Certification: AFNOR Algérie intermédiaire entre le client et AFNOR Certification de Paris

«Chaque mois, nous recevons entre 5 et 6 demandes de certification. Cela signifie que les entreprises s’orientent de plus en plus vers la certification. Mais, il faut dire que les motivations de chaque entreprise lui sont propres. » Indique à Dzentreprise,  Rahim Nabil, Directeur général d’AFNOR Algérie, un organisme de droit algérien présent depuis 2008,  et faisant partie du Groupe Afnor.

« En effet, si une entreprise vise à avoir plus de parts de marché, pour une autre il est encore plus important de se distinguer de la concurrence alors que le responsable d’une entreprise donnée, espère arriver à une meilleure organisation. Quelles que soient les motivations qui poussent ces entreprises vers la certification, le plus important est que cette démarche apporte certainement un plus indéniable » affirme Rahim Nabil, le premier responsable d’AFNOR Algérie.

D’ une manière générale, la certification est une démarche volontaire que l’entreprise choisit d’adopter. Pour ce faire, un auditeur est choisi selon le secteur d’activité de l’entreprise.  Le rôle d’AFNOR Algérie  consiste à évaluer le système de management de cette entreprise et voir dans quelle mesure il est conforme à la norme ISO 9001/2015, comme cela est commun à tous les auditeurs. « En fait nous sommes un intermédiaire entre le client et AFNOR Certification de Paris. » nous précise Rahim Nabil, pour résumer le domaine d’intervention de l’organisme de certification.

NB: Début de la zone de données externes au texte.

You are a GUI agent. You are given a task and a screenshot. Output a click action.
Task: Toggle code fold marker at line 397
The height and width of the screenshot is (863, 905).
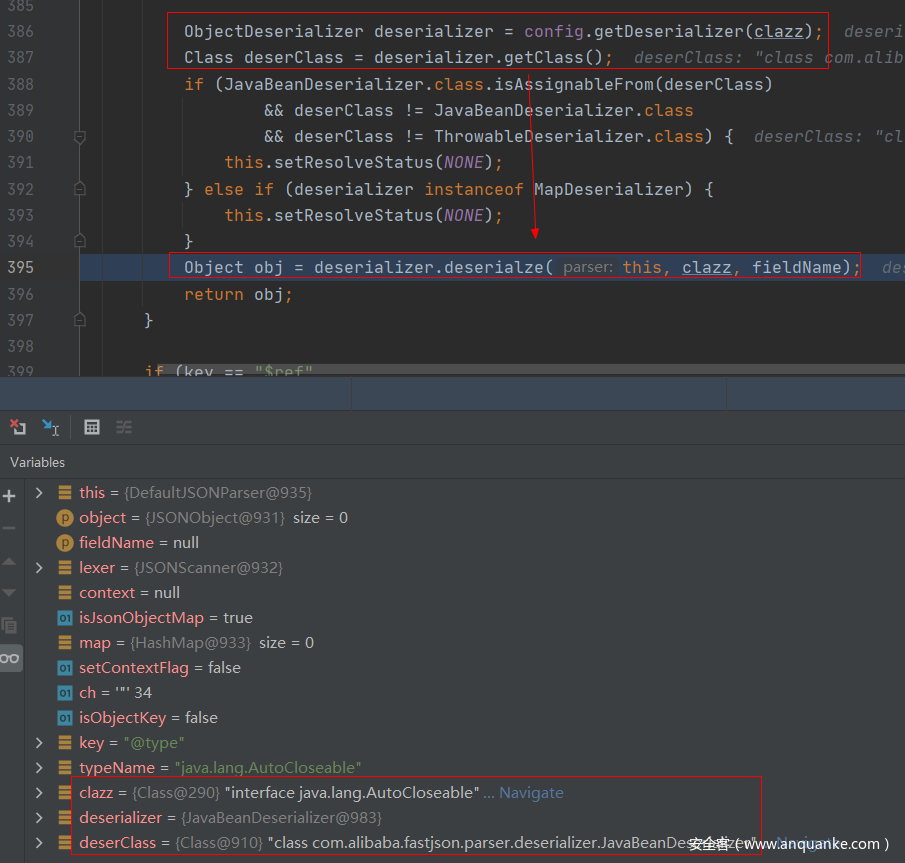(80, 320)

Le choix de la certification se fait donc selon l’activité de l’entreprise et les objectifs qu’elle veut atteindre. Aussi, il existe de nombreuses certification comme le référentiel FSSC 22 000, relatif à la sécurité des denrées alimentaires. « Cette norme est plus sévère que l’ISO 22 000 dont elle s’inspire. Elle est exigée par certains pays comme l’Allemagne, l’Angleterre et les USA », nous explique t- on. Il existe aussi une certification qui s’adresse spécialement aux fabricants des dispositifs médicaux. Il s’agit du référentiel ISO 13 485/2016.

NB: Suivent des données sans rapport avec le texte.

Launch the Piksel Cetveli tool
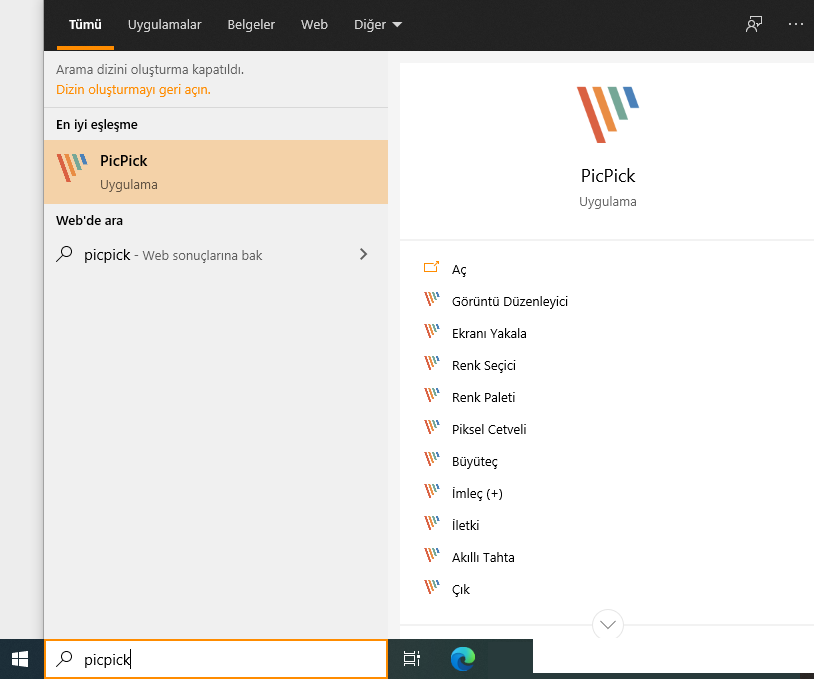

L’ISO 50 001 s’adresse pour sa part à la bonne utilisation de l’énergie dans tous les secteurs, que ce soit dans les différentes industries ou les services.

Le secteur automobile n’est pas en reste puisqu’il existe un référentiel l’IATF 16 949 qui concerne en premier lieu les sous- traitants du secteur automobile, c’est-à-dire ceux qui fournissent toute la pièce nécessaire pour le montage automobile. « Entre 2017 et 2019, nous avons lancé plusieurs formations pour faire connaître ce référentiel à tous les sous-traitants afin qu’ils puissent intégrer ce secteur où les exigences sont telles qu’il faut être certifié pour pouvoir y prétendre ».Soutient Rahim Nabil.

Pour rappel, Il existe aussi une nouvelle norme à savoir, le nouveau ISO45 001 dédiée à la santé et la sécurité au travail et qui remplace l’OHSAS 18001.